Reproduce every row below verbatim, changing nothing.

■ **Provided information**
──────────
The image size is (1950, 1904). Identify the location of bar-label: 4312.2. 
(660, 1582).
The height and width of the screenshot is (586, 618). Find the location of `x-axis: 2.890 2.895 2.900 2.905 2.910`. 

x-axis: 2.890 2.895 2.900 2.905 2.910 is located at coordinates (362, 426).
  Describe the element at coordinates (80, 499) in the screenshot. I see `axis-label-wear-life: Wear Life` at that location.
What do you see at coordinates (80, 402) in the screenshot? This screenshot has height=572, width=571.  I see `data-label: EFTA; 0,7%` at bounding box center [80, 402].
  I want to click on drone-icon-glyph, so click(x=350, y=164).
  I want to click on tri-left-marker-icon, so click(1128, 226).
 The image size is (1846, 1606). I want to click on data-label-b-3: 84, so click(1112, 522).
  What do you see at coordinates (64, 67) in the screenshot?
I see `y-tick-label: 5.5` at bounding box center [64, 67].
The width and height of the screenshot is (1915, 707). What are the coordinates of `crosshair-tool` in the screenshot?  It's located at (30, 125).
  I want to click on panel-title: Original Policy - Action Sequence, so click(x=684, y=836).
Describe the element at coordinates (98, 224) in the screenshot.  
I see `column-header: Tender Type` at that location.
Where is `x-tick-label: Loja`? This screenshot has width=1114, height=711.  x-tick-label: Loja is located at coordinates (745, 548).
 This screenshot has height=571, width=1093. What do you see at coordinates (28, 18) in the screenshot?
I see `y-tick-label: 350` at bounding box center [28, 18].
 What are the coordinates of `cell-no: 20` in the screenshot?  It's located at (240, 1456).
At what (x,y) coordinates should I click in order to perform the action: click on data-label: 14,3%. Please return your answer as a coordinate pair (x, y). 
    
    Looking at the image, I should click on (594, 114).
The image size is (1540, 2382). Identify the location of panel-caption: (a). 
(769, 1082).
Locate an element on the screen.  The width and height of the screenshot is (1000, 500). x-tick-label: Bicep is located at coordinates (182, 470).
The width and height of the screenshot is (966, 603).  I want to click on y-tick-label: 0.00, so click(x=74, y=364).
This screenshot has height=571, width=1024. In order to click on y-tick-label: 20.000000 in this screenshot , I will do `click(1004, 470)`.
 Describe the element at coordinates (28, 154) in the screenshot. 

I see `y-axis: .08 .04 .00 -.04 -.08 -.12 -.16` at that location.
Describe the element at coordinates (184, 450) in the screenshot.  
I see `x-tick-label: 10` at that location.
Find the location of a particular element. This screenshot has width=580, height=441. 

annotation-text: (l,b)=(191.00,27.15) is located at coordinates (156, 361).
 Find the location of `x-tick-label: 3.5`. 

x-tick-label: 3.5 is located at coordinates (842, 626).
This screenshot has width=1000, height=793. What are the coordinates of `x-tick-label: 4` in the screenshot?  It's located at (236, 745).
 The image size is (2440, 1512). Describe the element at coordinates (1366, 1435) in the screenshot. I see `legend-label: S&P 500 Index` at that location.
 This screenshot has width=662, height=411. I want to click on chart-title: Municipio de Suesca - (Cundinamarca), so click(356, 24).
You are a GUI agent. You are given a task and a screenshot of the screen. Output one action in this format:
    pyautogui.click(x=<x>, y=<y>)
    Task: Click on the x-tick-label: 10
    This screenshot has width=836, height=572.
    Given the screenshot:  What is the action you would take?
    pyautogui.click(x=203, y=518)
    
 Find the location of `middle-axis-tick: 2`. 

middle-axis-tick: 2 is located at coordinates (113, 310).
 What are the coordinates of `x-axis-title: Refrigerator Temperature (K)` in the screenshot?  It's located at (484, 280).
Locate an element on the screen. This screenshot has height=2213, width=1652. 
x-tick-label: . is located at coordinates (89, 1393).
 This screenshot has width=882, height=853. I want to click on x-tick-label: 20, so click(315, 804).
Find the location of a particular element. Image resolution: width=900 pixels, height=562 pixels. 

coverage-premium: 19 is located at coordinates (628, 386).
──────────
■ **Answer section**
The image size is (1950, 1904). Identify the location of bar-label: 4312.2. 
(660, 1582).
The height and width of the screenshot is (586, 618). Find the location of `x-axis: 2.890 2.895 2.900 2.905 2.910`. 

x-axis: 2.890 2.895 2.900 2.905 2.910 is located at coordinates (362, 426).
  Describe the element at coordinates (80, 499) in the screenshot. I see `axis-label-wear-life: Wear Life` at that location.
What do you see at coordinates (80, 402) in the screenshot? This screenshot has height=572, width=571.  I see `data-label: EFTA; 0,7%` at bounding box center [80, 402].
  I want to click on drone-icon-glyph, so click(x=350, y=164).
  I want to click on tri-left-marker-icon, so click(1128, 226).
 The image size is (1846, 1606). I want to click on data-label-b-3: 84, so click(1112, 522).
  What do you see at coordinates (64, 67) in the screenshot?
I see `y-tick-label: 5.5` at bounding box center [64, 67].
The width and height of the screenshot is (1915, 707). What are the coordinates of `crosshair-tool` in the screenshot?  It's located at (30, 125).
  I want to click on panel-title: Original Policy - Action Sequence, so click(x=684, y=836).
Describe the element at coordinates (98, 224) in the screenshot.  
I see `column-header: Tender Type` at that location.
Where is `x-tick-label: Loja`? This screenshot has width=1114, height=711.  x-tick-label: Loja is located at coordinates (745, 548).
 This screenshot has height=571, width=1093. What do you see at coordinates (28, 18) in the screenshot?
I see `y-tick-label: 350` at bounding box center [28, 18].
 What are the coordinates of `cell-no: 20` in the screenshot?  It's located at (240, 1456).
At what (x,y) coordinates should I click in order to perform the action: click on data-label: 14,3%. Please return your answer as a coordinate pair (x, y). 
    
    Looking at the image, I should click on (594, 114).
The image size is (1540, 2382). Identify the location of panel-caption: (a). 
(769, 1082).
Locate an element on the screen.  The width and height of the screenshot is (1000, 500). x-tick-label: Bicep is located at coordinates (182, 470).
The width and height of the screenshot is (966, 603).  I want to click on y-tick-label: 0.00, so click(x=74, y=364).
This screenshot has height=571, width=1024. In order to click on y-tick-label: 20.000000 in this screenshot , I will do `click(1004, 470)`.
 Describe the element at coordinates (28, 154) in the screenshot. 

I see `y-axis: .08 .04 .00 -.04 -.08 -.12 -.16` at that location.
Describe the element at coordinates (184, 450) in the screenshot.  
I see `x-tick-label: 10` at that location.
Find the location of a particular element. This screenshot has width=580, height=441. 

annotation-text: (l,b)=(191.00,27.15) is located at coordinates (156, 361).
 Find the location of `x-tick-label: 3.5`. 

x-tick-label: 3.5 is located at coordinates (842, 626).
This screenshot has width=1000, height=793. What are the coordinates of `x-tick-label: 4` in the screenshot?  It's located at (236, 745).
 The image size is (2440, 1512). Describe the element at coordinates (1366, 1435) in the screenshot. I see `legend-label: S&P 500 Index` at that location.
 This screenshot has width=662, height=411. I want to click on chart-title: Municipio de Suesca - (Cundinamarca), so click(356, 24).
You are a GUI agent. You are given a task and a screenshot of the screen. Output one action in this format:
    pyautogui.click(x=<x>, y=<y>)
    Task: Click on the x-tick-label: 10
    This screenshot has width=836, height=572.
    Given the screenshot:  What is the action you would take?
    pyautogui.click(x=203, y=518)
    
 Find the location of `middle-axis-tick: 2`. 

middle-axis-tick: 2 is located at coordinates (113, 310).
 What are the coordinates of `x-axis-title: Refrigerator Temperature (K)` in the screenshot?  It's located at (484, 280).
Locate an element on the screen. This screenshot has height=2213, width=1652. 
x-tick-label: . is located at coordinates (89, 1393).
 This screenshot has width=882, height=853. I want to click on x-tick-label: 20, so click(315, 804).
Find the location of a particular element. Image resolution: width=900 pixels, height=562 pixels. 

coverage-premium: 19 is located at coordinates (628, 386).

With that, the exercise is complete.